** DIRECTION **
Output the data below exactly as it appears, everything from the line containing "Where should I click to: Open the 用户管理 tab?" down to the line containing "This screenshot has height=503, width=893.", both included. Leave the pictures out of your answer.

** DATA EXCERPTS **
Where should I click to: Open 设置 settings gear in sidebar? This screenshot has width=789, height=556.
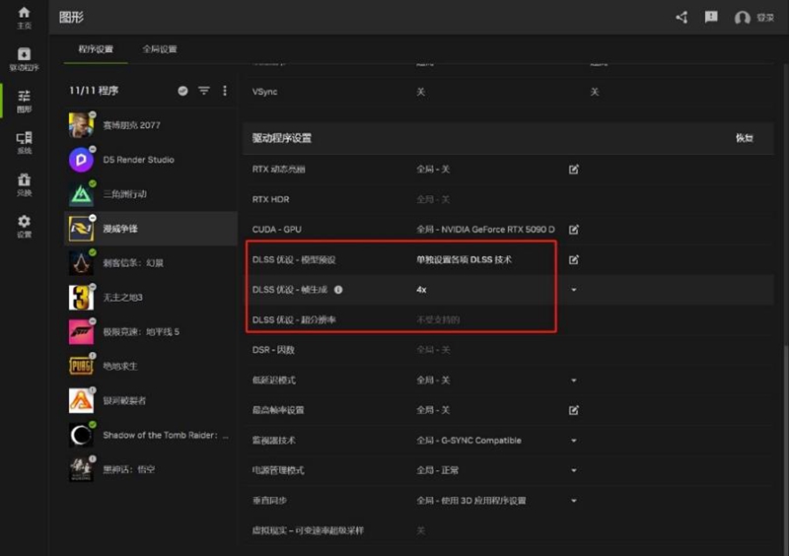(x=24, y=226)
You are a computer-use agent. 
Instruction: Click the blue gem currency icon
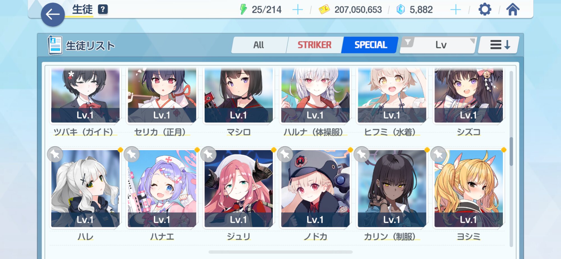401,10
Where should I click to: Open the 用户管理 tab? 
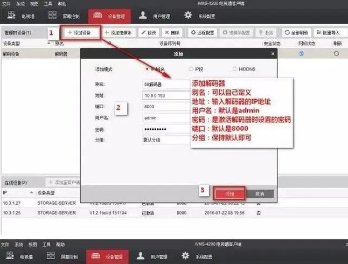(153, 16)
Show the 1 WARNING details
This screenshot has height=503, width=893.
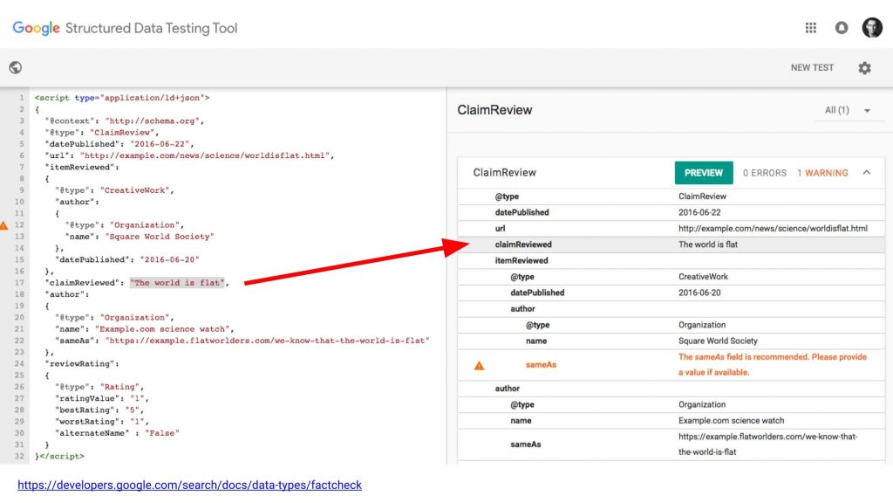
==
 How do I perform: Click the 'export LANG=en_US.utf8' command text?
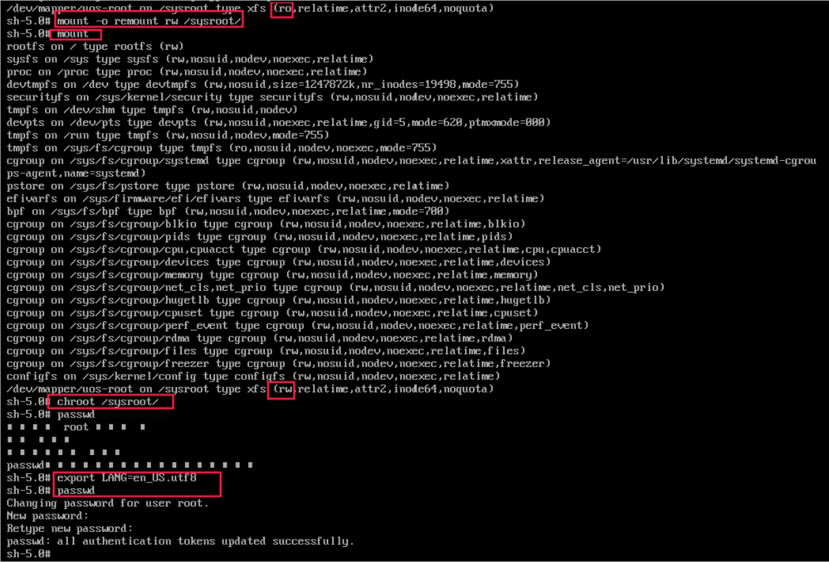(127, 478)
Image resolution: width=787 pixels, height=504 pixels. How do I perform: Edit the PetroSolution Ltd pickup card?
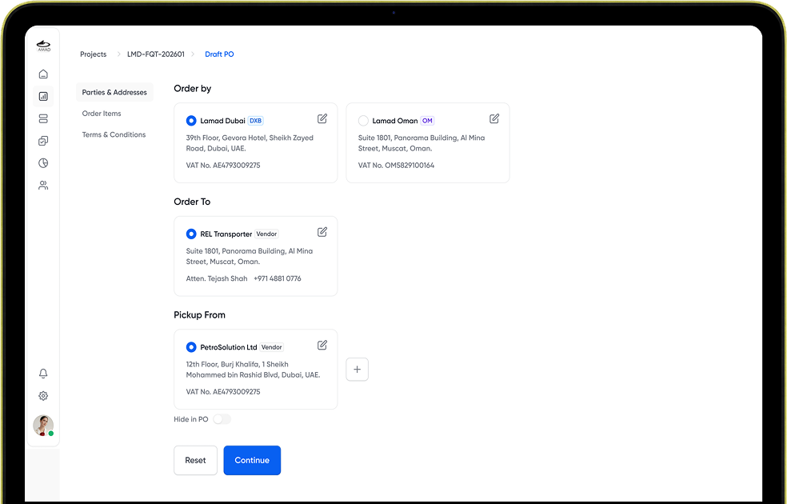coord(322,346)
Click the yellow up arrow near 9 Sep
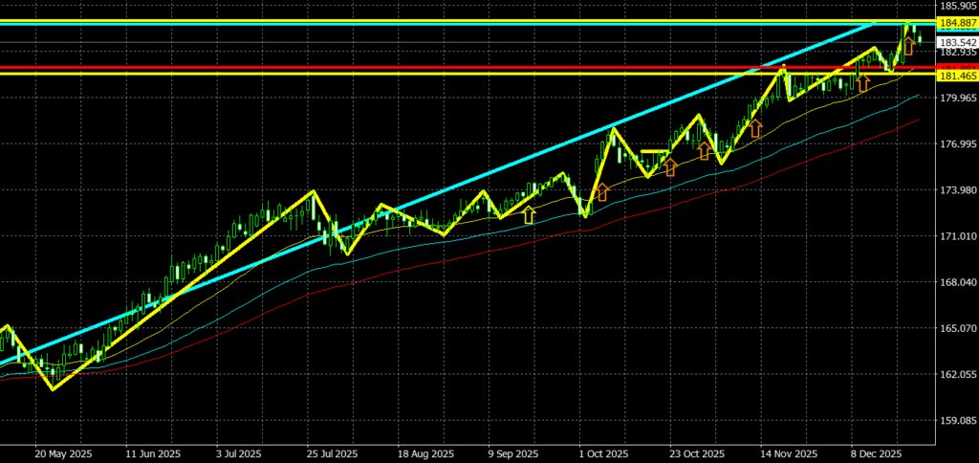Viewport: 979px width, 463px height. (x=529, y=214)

** COMPLETED TASK **
Where should I click to: Open the 用户管理 tab? 
(153, 16)
Show the 1 WARNING details
This screenshot has height=503, width=893.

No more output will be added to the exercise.